Paul Widman, director of parks and recreation, said the same, noting the Park Board’s ability to set policy and work within a Rochester City Council-approved budget lets it make decisions without delays that could be caused by waiting for time in front of the council.
"We are more nimble to do that," he said.
The directors, who are hired and evaluated — at least in part — by their boards, spoke Tuesday in favor of maintaining the boards as defined in the city’s charter, which provides guidelines for various elements of city government.
The city’s Charter Commission has been discussing potential changes to how the boards operate, and the discussion is set to continue in January, during the commission’s next meeting.
"This has been a process of learning, I think," Commission Chairman Fran Bradley said of the conversation that started with a letter from Rochester City Council President Randy Staver.
Staver, a former Charter Commission member, asked the group to review aspects of the charter that give the park and library boards special powers, even though members are appointed, rather than elected.
On Tuesday, Staver told the commission of two specific issues that sparked his interest in requesting a review. Both centered on the Park Board.

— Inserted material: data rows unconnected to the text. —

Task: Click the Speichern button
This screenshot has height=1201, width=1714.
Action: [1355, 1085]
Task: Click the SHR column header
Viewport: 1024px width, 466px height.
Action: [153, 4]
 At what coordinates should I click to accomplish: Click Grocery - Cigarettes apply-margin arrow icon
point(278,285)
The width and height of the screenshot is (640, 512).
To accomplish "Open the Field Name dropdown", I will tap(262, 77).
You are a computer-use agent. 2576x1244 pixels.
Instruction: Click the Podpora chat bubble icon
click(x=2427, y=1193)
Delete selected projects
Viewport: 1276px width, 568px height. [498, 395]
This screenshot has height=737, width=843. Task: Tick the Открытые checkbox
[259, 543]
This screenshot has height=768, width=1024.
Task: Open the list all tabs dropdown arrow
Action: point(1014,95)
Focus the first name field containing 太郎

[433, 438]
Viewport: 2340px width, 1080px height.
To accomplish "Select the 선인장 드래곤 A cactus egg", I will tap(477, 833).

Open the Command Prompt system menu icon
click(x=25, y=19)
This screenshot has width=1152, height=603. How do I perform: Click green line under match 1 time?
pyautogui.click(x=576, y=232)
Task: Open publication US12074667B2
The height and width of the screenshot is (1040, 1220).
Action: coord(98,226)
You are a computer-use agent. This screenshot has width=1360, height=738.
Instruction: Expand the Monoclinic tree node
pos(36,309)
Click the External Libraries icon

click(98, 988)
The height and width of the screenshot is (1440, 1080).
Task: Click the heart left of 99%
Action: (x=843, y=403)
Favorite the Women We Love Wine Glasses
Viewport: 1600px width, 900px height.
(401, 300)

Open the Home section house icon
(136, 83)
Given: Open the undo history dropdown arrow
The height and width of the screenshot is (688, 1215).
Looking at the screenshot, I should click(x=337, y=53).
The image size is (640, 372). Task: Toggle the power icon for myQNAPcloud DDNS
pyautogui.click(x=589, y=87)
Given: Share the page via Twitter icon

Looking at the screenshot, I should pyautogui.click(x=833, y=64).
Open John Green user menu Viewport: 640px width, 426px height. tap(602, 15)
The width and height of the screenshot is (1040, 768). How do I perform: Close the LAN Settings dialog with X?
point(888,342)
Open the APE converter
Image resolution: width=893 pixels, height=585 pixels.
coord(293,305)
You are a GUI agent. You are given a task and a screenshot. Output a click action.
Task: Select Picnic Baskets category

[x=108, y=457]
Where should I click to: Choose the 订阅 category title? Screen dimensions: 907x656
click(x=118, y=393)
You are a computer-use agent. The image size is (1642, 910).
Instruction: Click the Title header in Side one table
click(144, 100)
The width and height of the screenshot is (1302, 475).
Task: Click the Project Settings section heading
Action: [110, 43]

The first was a 2018 proposal to purchase the former Biermann House from Olmsted County, using funds provided by Mark Hindermann of Pine Island. While the proposal wasn’t accepted by the county, Staver said it could have led to a purchase that required future funding.
The second issue involved the Park Board’s control of the former fire station in Silver Lake Park.
Since the station was built on park land, the Park Board took ownership of the building after it no longer housed fire crews, As a result, the City Council was required to seek Park Board permission when it was being considered as a potential home to a warming center.
"It created a little additional complexity," he said.
The nature of the Library Board also means the city would need permission from the nine-member board to relocate the library.
Sen. Dave Senjem, a Charter Commission member and former council member, suggested such authorities would be worthy of further discussion to determine which are benefits today and which might be outdated.
"We may have had one employee in the parks department in 1915, so we needed a board," he said, noting needs may have changed.
Bradley said the Charter Commission will have options ranging from taking no action to removing the boards from the charter. A variety of changes also could be possible between the two extremes.
While the commission members agreed to continue the discussion, at least one questioned the need.
"I think we have a solution at this point that is in search of a problem," Fred Suhler said.